Rats that self-administered nicotine intravenously showed a marked decrease in xCT in the nucleus accumbens and the VTA, and GLT-1 expression in the nucleus accumbens relative to saline controls. As well, xCT levels after nicotine self-administration were lower than in animals administered nicotine passively via continuous subcutaneous osmotic minipump delivery. These findings indicate that phasic administration of nicotine, rather than continuous release via minipumps, is necessary to down-regulate xCT. The reduction in xCT was independent of the development of withdrawal signs since both self-administration and continuous infusion of nicotine led to significant increases in somatic signs of withdrawal. Different adaptations induced by intermittent and continuous nicotine infusion have been observed previously. For example, continuous nicotine upregulates nicotinic acetylcholine receptors to a greater extent than intermittent administration (16
). An alternative explanation is that contingent administration of nicotine may be required to affect xCT and GLT-1. While this possibility cannot be ruled out, at least system xc- is downregulated by either repeated contingent or non-contingent cocaine administration (1
It is interesting that both xCT and GLT-1 are down-regulated in the nucleus accumbens by two different classes of addictive drugs, cocaine (2
) and nicotine (present data).

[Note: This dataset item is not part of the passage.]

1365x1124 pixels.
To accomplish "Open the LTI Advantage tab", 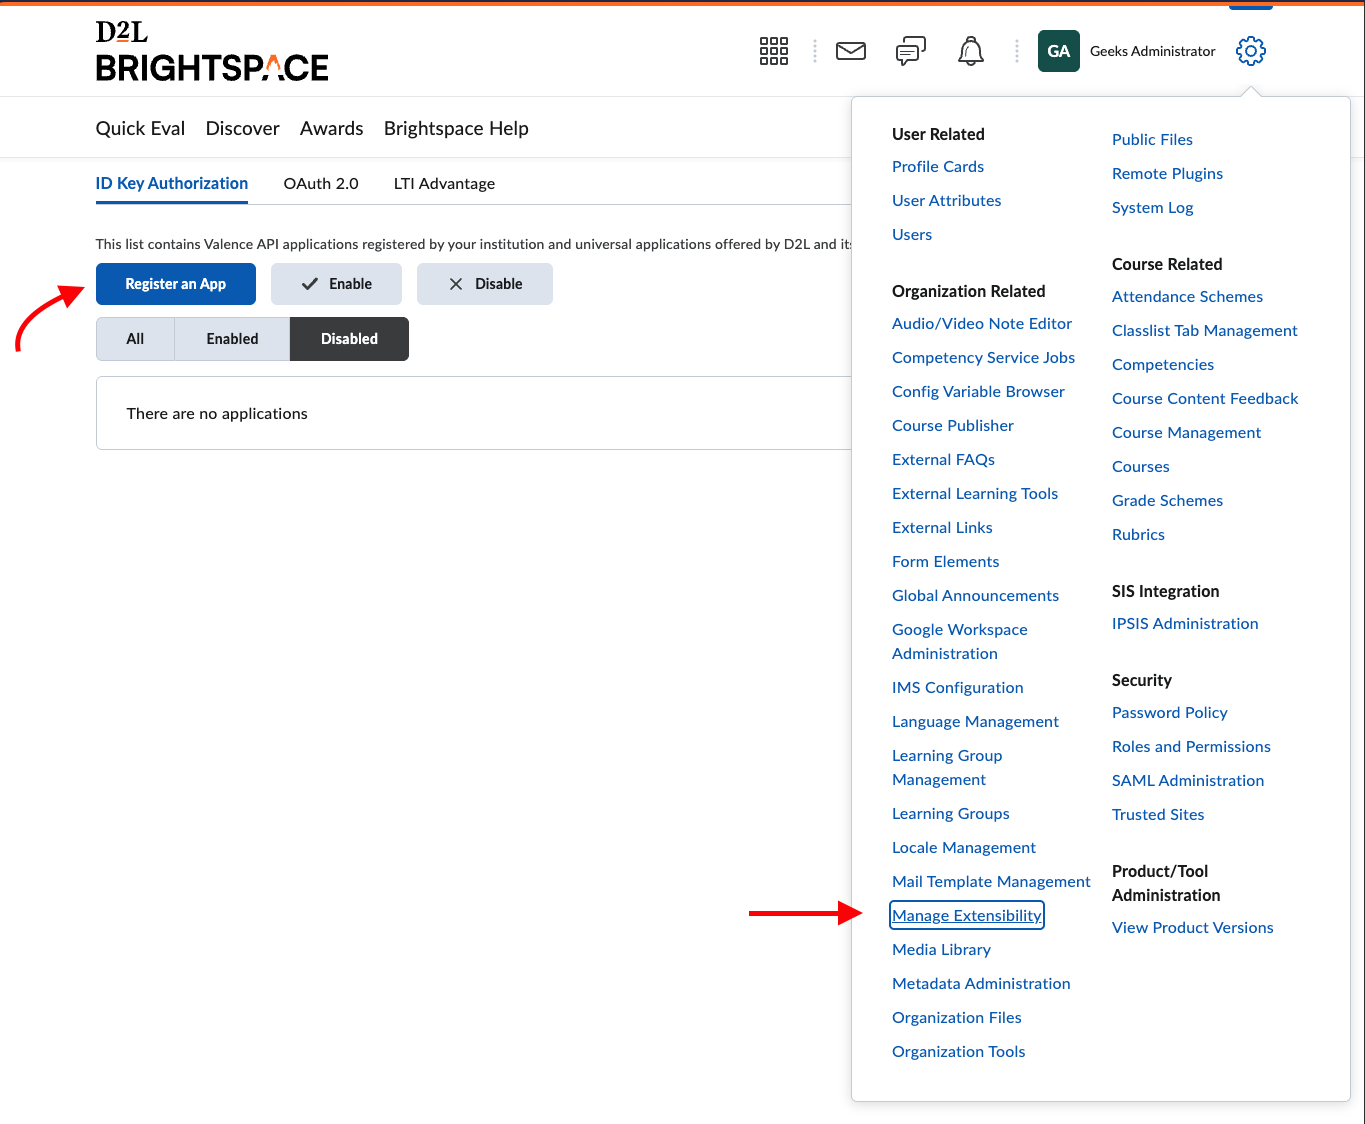I will click(444, 183).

These data support not only the potential relevance of these proteins in the development and/or expression of dependence, but also pose the possibility that systems xc- and XAG may be co-regulated. Both system xc- and glutamate transport via GLT-1 occur predominantly in glia (17
), and previous in vitro
studies provide indications that these proteins may be co-regulated (19
). For example, down-regulating system XAG reduces system xc- activity (20
). However, in the VTA the regulation of the two proteins was dissociated since only xCT was reduced after nicotine self-administration.

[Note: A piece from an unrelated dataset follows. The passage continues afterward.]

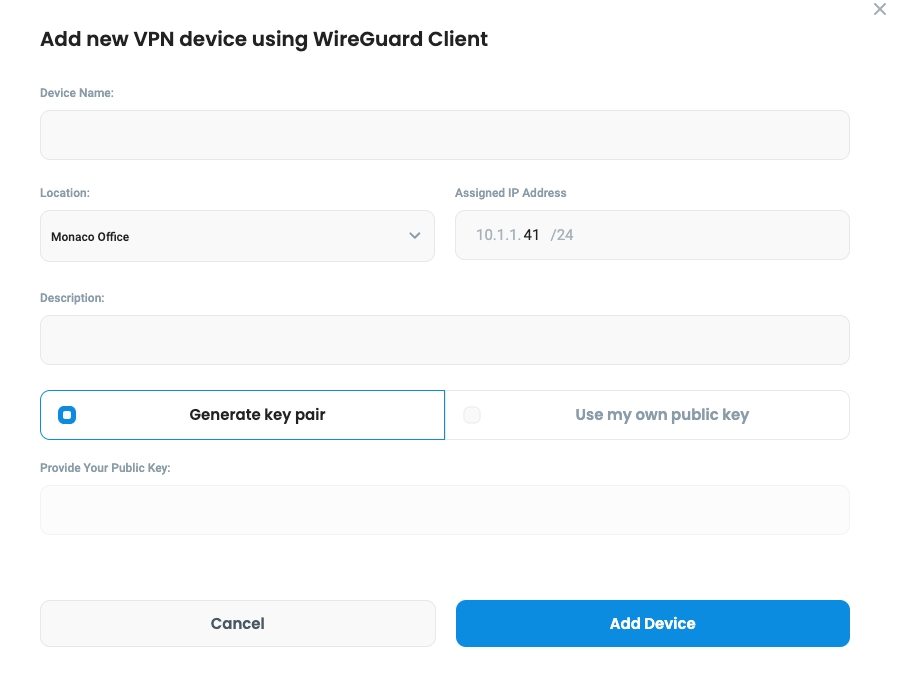Click the blue Add Device button
This screenshot has width=900, height=687.
click(x=652, y=623)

The preclinical data presented here suggest that nicotine self-administration decreased xCT levels in brain regions critical to nicotine reinforcement. Because N-acetylcysteine activates system xc- and thereby increases intracellular glutathione synthesis and releases glutamate into the extracellular space (1
), it seems likely that the administration of N-acetylcysteine is also increasing system xc- activity in smokers. Such a restoration of xc- activity may underlie the improved success by the N-acetylcysteine treated subjects in resisting cigarette smoking. In future studies the link between effects of N-acetylcysteine treatment in cigarette smokers and reduced xc- activity will benefit from further experimentation in animal models, akin to what has already been done in animal models of cocaine, and to a lesser extent heroin, relapse. For example, these cocaine and heroin studies have shown that N-acetylcysteine restores xc- activity and that this restoration is associated with reduced drug-seeking (1
Although N-acetylcysteine reduced the number of cigarettes smoked there was no reduction in CO levels. Previous smoking reduction studies found similar decreases in number of cigarettes smoked without corresponding decreases in CO due to smoking fewer cigarettes but with deeper and longer inhalations (23
). Based on the significant decrease in number of cigarettes smoked, N-acetylcysteine may be assisting smokers resist the urge to seek nicotine, but may not reduce nicotine consumption once smoking has begun. Importantly, the daily number of cigarettes smoked co-varied with daily alcohol use, and the effect of N-acetylcysteine was statistically significant only when two individuals were excluded from analysis that had daily alcohol use greater than two standard deviations above the mean of all participants. This highlights the importance of defining populations used in future studies in terms of simultaneous cigarette and alcohol use. Finally, N-acetylcysteine did not affect self-reported withdrawal symptoms, a finding that is in agreement with the lack of relationship between xCT expression and somatic signs of withdrawal in rats trained to self-administer nicotine. Additionally, since the human subjects of this study were not attempting to cease smoking altogether, and continued nicotine consumption throughout the study, there was not an opportunity for them to undergo nicotine withdrawal.
In summary, nicotine self-administration reduces the expression of xCT and GLT-1 in brain structure(s) involved in nicotine reinforcement, suggesting that, akin to cocaine self-administration, the activities of system xc- and GLT-1 are compromised. Moreover, treatment with a pro-cystine drug that increases the activity of system xc- reduced the number of cigarettes smoked on days when alcohol was not consumed. This combination of preclinical and clinical data indicates that N-acetylcysteine may aid in the cessation of cigarette smoking.